Neumann sagte dem „Spiegel“, die meisten Einzeltäter fielen wie auch der Attentäter von Magdeburg schon vor ihrem Anschlag öffentlich auf. „99 Prozent von ihnen werden ihre Drohungen aber wahrscheinlich nie in die Tat umsetzen“, sagte der Terrorismusforscher und fragte: „Wie also erkennen wir das eine Prozent, das tatsächlich gefährlich ist?“ Darauf habe noch niemand eine gute Antwort gefunden. „Ein Teil der Lösung ist möglicherweise Technologie. Ein weiterer Teil ist, dass die Sicherheitsbehörden die richtigen Leute einstellen, zum Beispiel mehr Psychologinnen und Psychologen“.

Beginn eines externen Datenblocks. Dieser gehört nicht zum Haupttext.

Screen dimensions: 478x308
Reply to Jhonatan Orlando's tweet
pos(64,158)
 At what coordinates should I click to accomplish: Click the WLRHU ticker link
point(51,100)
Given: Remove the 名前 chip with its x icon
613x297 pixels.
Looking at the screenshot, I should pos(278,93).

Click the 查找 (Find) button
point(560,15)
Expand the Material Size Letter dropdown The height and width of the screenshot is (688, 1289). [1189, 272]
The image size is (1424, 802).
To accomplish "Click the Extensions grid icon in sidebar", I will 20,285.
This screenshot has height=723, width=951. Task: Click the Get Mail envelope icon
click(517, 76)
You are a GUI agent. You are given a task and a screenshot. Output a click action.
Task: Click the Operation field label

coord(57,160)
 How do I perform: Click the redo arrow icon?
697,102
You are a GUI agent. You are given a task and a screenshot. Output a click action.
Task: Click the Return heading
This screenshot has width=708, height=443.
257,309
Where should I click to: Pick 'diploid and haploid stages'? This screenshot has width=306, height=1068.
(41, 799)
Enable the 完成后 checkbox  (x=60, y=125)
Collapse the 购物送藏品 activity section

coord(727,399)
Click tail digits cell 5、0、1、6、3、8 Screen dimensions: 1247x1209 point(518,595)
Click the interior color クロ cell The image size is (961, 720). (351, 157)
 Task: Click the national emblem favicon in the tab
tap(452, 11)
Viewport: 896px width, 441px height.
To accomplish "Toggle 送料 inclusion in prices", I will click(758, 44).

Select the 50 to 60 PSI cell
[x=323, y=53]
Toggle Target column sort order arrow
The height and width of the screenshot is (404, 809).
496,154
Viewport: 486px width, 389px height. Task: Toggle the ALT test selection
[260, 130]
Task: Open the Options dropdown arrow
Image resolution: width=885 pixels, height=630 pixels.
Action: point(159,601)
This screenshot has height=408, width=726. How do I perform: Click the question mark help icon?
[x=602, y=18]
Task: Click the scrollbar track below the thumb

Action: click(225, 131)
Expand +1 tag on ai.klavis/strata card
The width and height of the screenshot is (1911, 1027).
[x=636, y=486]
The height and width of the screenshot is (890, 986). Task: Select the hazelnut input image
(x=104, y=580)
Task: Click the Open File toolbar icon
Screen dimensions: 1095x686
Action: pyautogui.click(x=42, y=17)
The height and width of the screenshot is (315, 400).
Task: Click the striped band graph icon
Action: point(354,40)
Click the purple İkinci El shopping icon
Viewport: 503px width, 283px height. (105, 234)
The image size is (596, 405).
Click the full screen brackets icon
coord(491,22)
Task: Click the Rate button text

6.14 Uhr: Landkreistag muss einsehen: „Absoluten Schutz gibt es nicht“

Der Deutsche Landkreistag verweist nach dem Weihnachtsmarkt-Anschlag in Magdeburg darauf, dass es auch mit erhöhter Polizeipräsenz und mehr Kontrollen keine Sicherheitsgarantie geben kann. „Es gibt überall eine höhere Präsenz von Polizei- und Ordnungskräften und auch in Magdeburg sind die Zugänge polizeilich kontrolliert und Taschen durchsucht worden.“, sagte Landkreistags-Präsident Achim Brötel (CDU) dem Redaktionsnetzwerk Deutschland (RND). „Es wird aber einen absoluten Schutz nicht geben können.“

Wegen der Gefahren durch Messerattacken seien die gesetzlichen Voraussetzungen bis hin zu generellen Verboten bereits deutlich verschärft worden, sagte er. Zudem seien Weihnachtsmärkte und ähnliche Veranstaltungen Orte der Begegnung und des Miteinanders. „Daher muss man bei aller abstrakten Gefahr auch mit Augenmaß vorgehen, damit sie es bleiben können.“ 

Am Freitagabend war ein – später festgenommener – Mann mit einem Auto auf den Weihnachtsmarkt in Magdeburg gerast und riss fünf Menschen in den Tod. 200 weitere wurden verletzt.